What this task involves:
Please set down, word for word, the line that contains "This screenshot has width=1194, height=671." and every line after it to the end of the entries below, omitting the pictures.

Exercise data:
········
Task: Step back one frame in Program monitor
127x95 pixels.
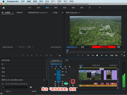Action: [93, 55]
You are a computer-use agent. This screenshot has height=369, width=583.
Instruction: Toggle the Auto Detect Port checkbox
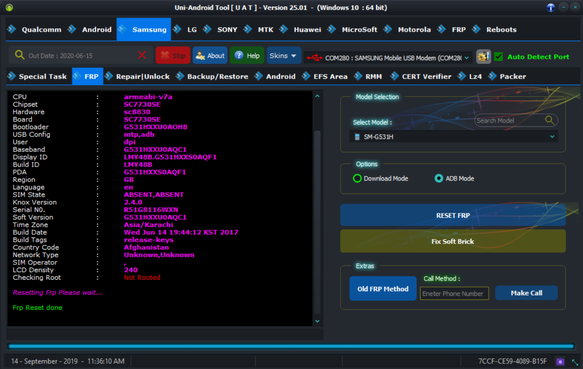pyautogui.click(x=498, y=56)
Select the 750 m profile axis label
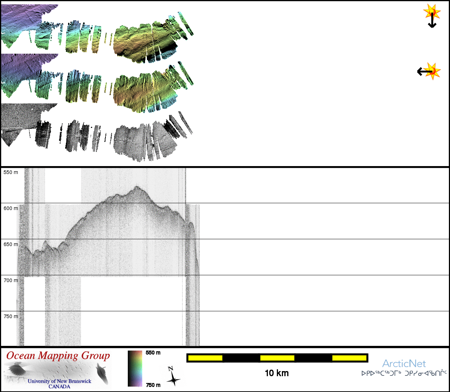Image resolution: width=450 pixels, height=392 pixels. [11, 316]
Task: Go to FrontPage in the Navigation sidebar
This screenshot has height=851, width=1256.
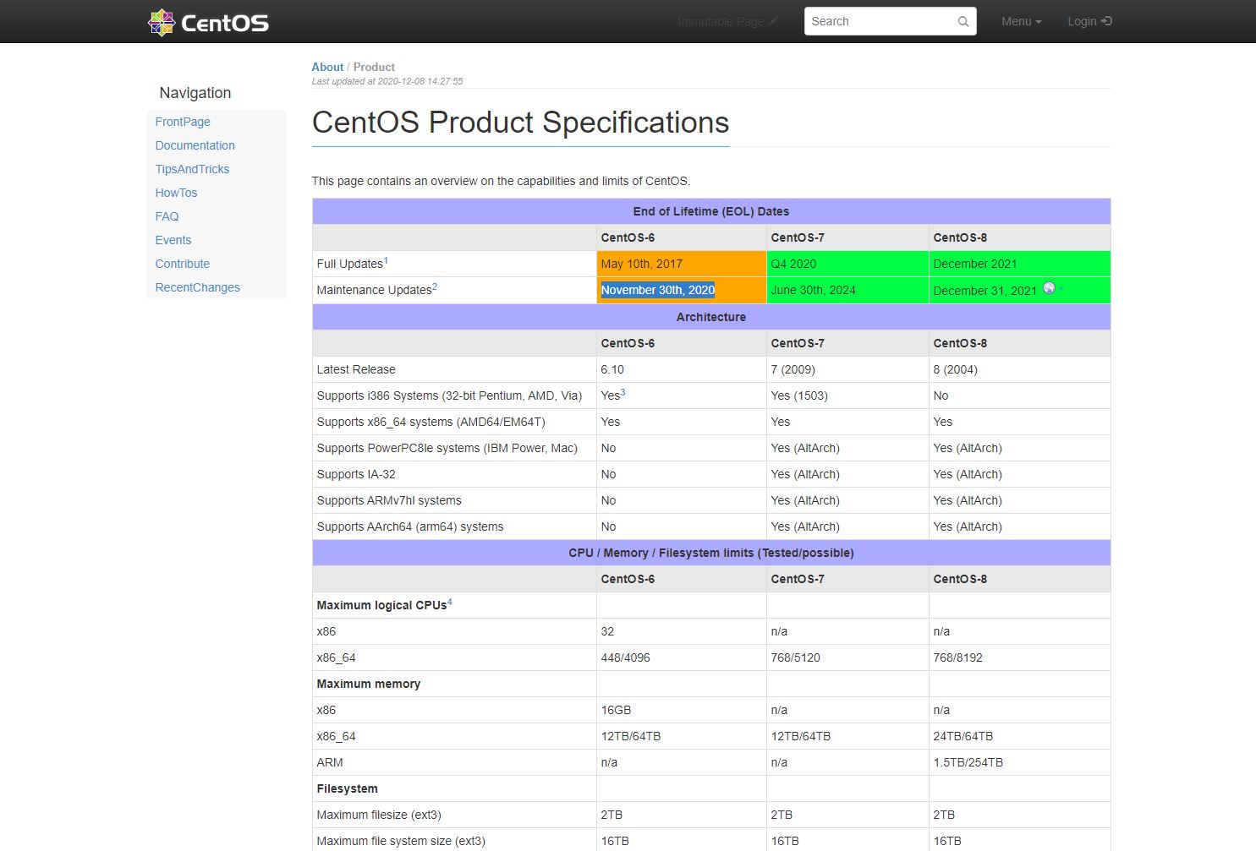Action: (183, 122)
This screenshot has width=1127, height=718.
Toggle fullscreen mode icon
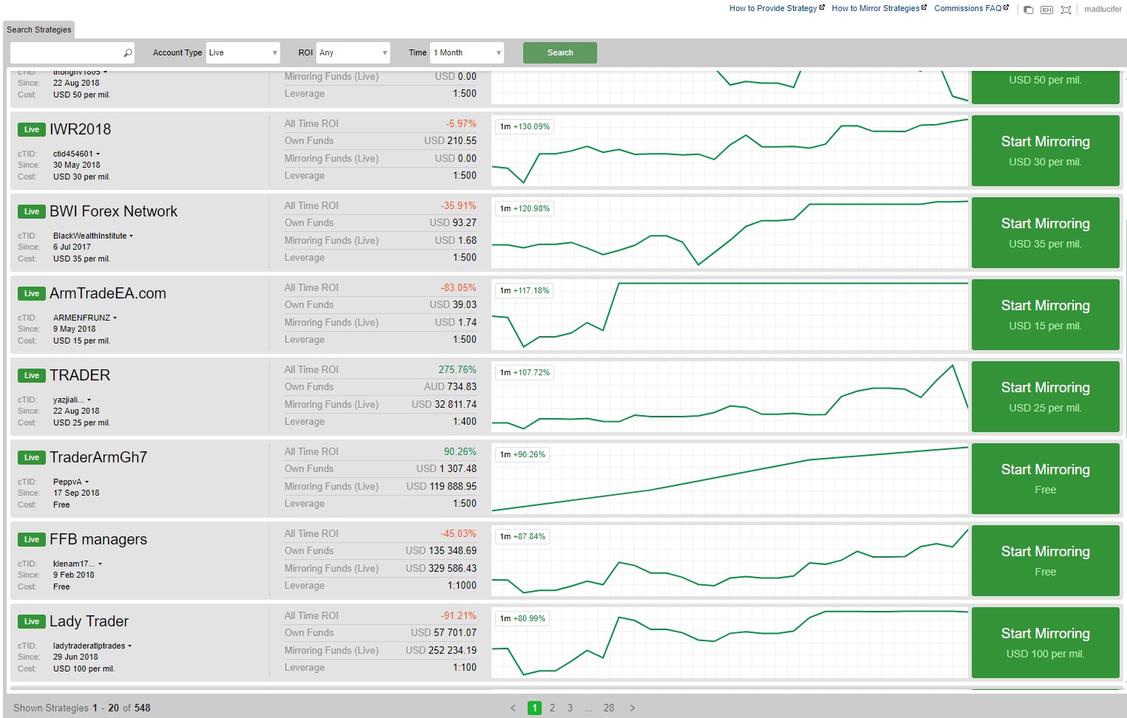1066,10
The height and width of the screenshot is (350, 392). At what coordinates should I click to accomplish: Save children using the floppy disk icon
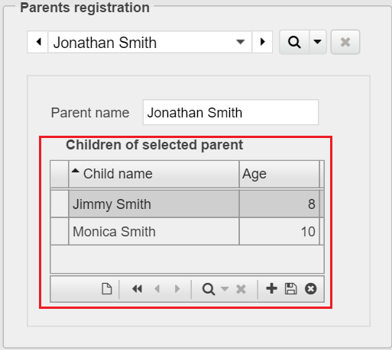click(290, 289)
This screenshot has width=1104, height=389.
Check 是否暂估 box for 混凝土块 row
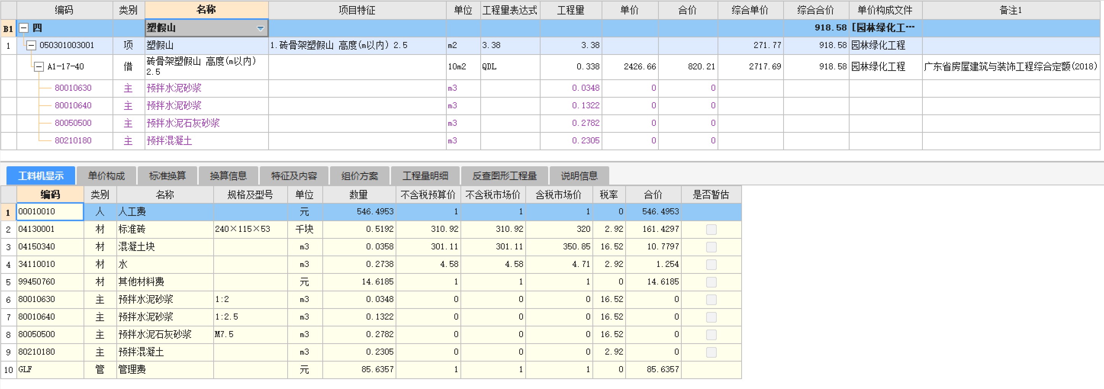click(x=711, y=247)
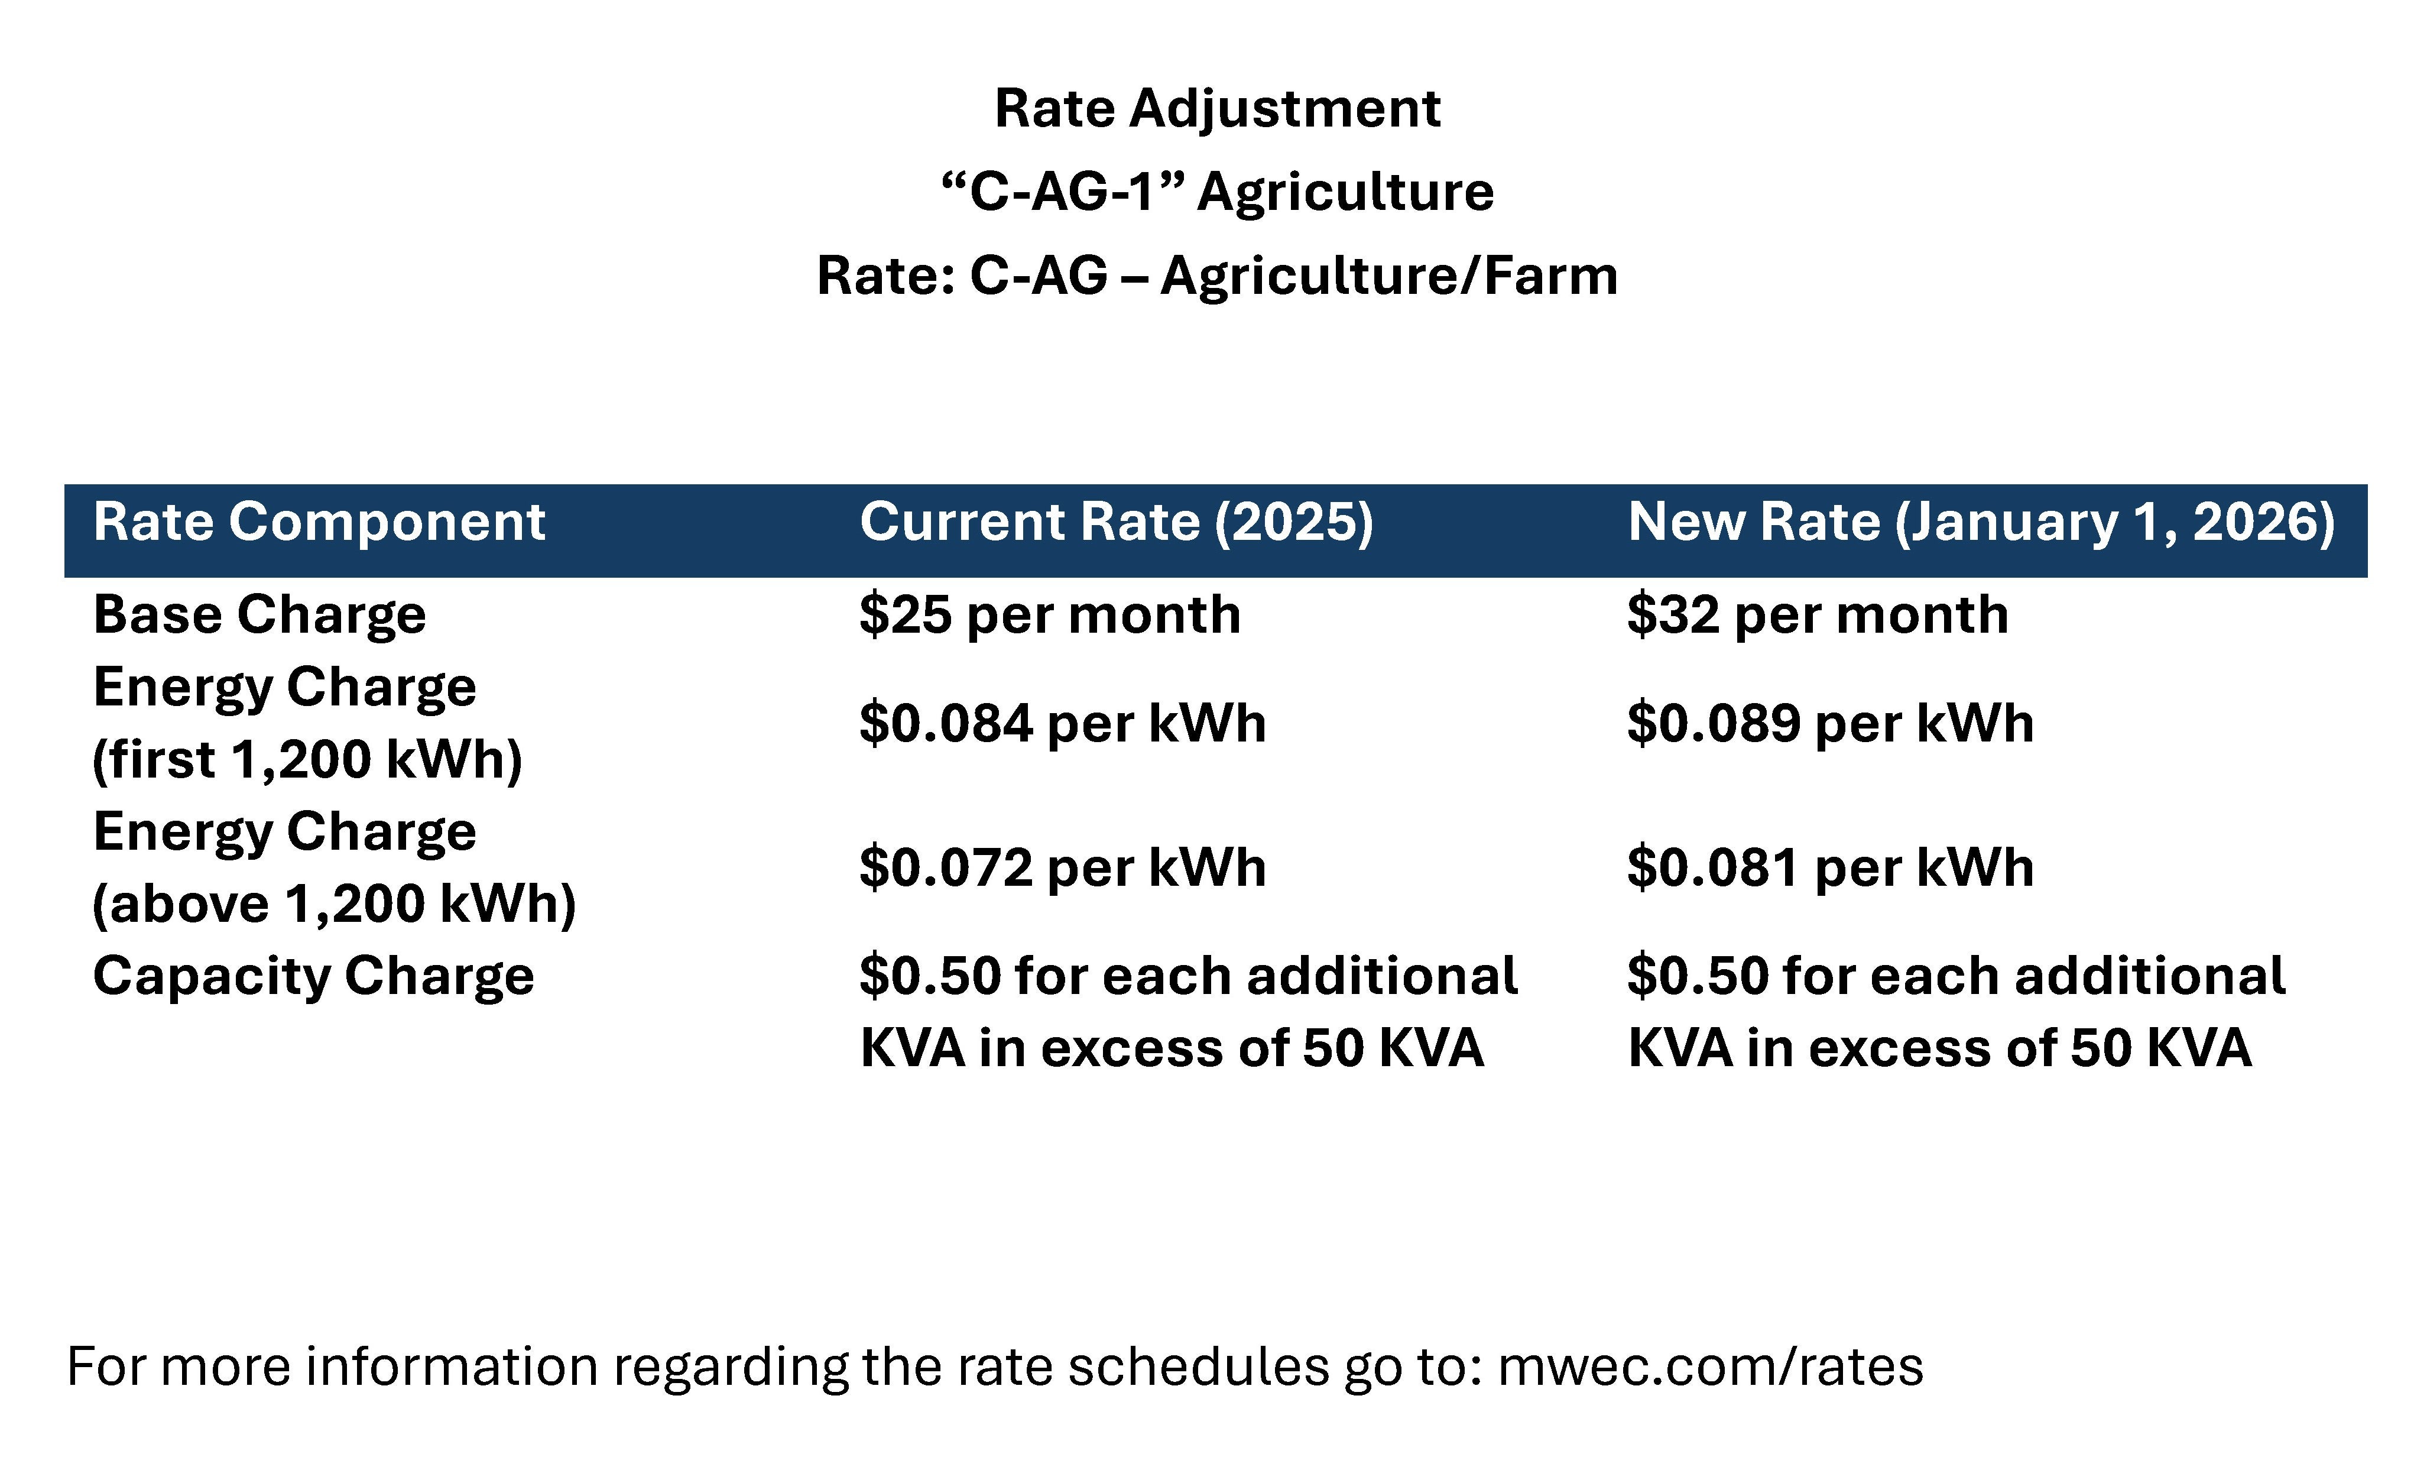Screen dimensions: 2427x1470
Task: Click the current rate Capacity Charge description
Action: pos(1188,1011)
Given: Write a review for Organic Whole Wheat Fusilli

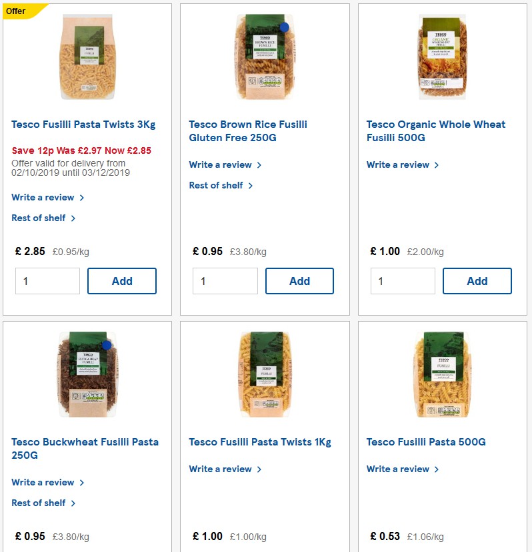Looking at the screenshot, I should click(397, 164).
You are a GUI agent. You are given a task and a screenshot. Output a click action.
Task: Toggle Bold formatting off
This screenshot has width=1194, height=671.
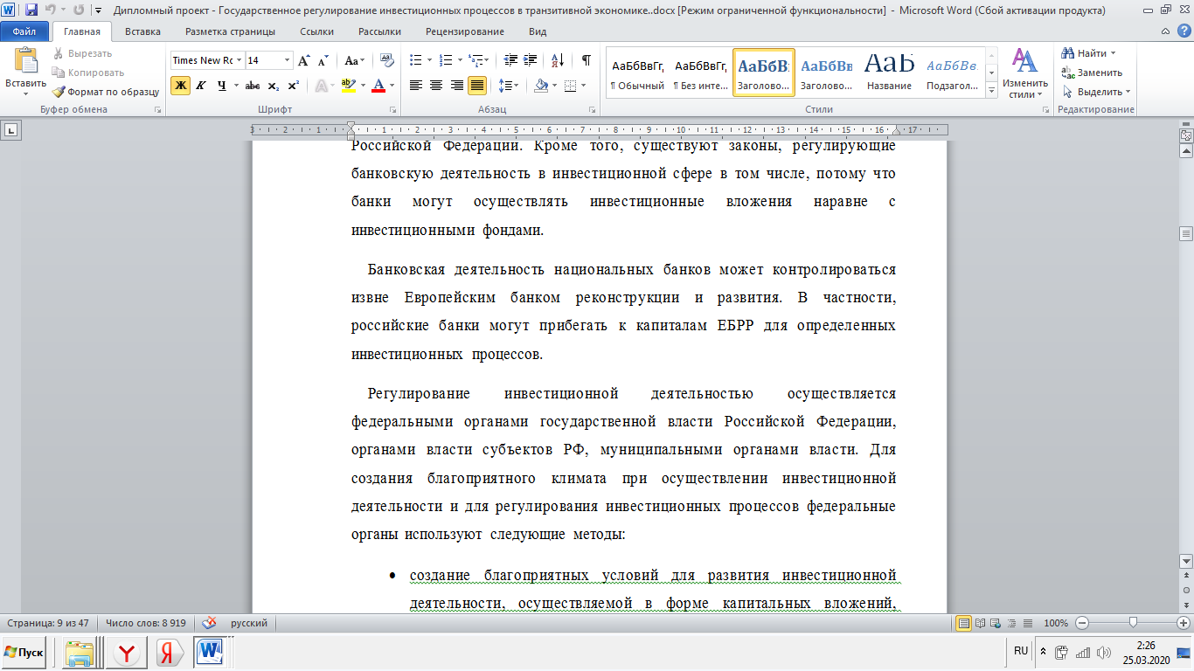(x=180, y=86)
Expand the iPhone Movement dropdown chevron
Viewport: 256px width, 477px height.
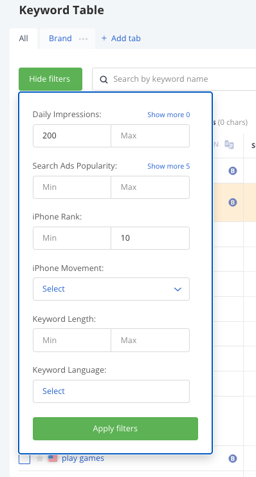[x=178, y=289]
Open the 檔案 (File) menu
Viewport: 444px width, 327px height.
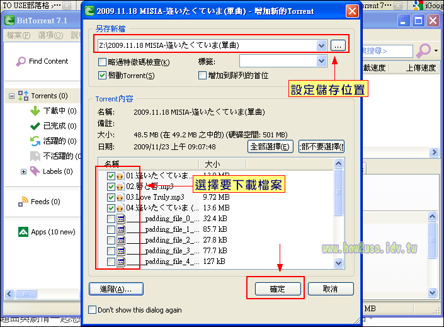pyautogui.click(x=17, y=35)
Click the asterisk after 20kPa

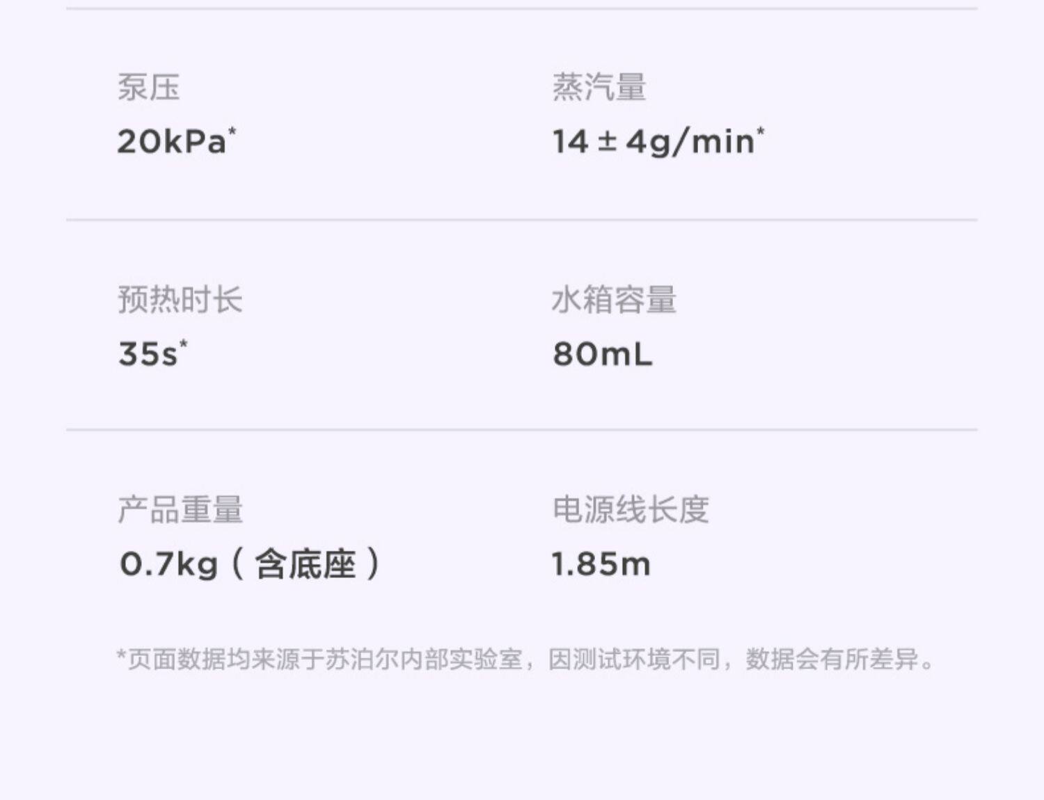(x=232, y=131)
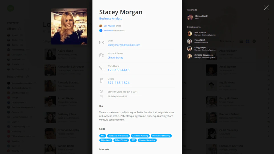
Task: Select the face photo view icon
Action: click(254, 41)
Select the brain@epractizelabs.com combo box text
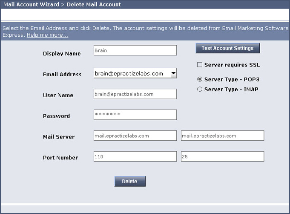The width and height of the screenshot is (290, 214). tap(129, 73)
········
Reply to the exercise:
This screenshot has width=1194, height=671.
(x=180, y=86)
Expand the iPhone Movement dropdown chevron
Viewport: 256px width, 477px height.
[x=178, y=289]
Open the 檔案 (File) menu
Viewport: 444px width, 327px height.
pyautogui.click(x=17, y=35)
Click the asterisk after 20kPa

(x=232, y=131)
Task: Select the face photo view icon
Action: click(254, 41)
Select the brain@epractizelabs.com combo box text
The width and height of the screenshot is (290, 214). tap(129, 73)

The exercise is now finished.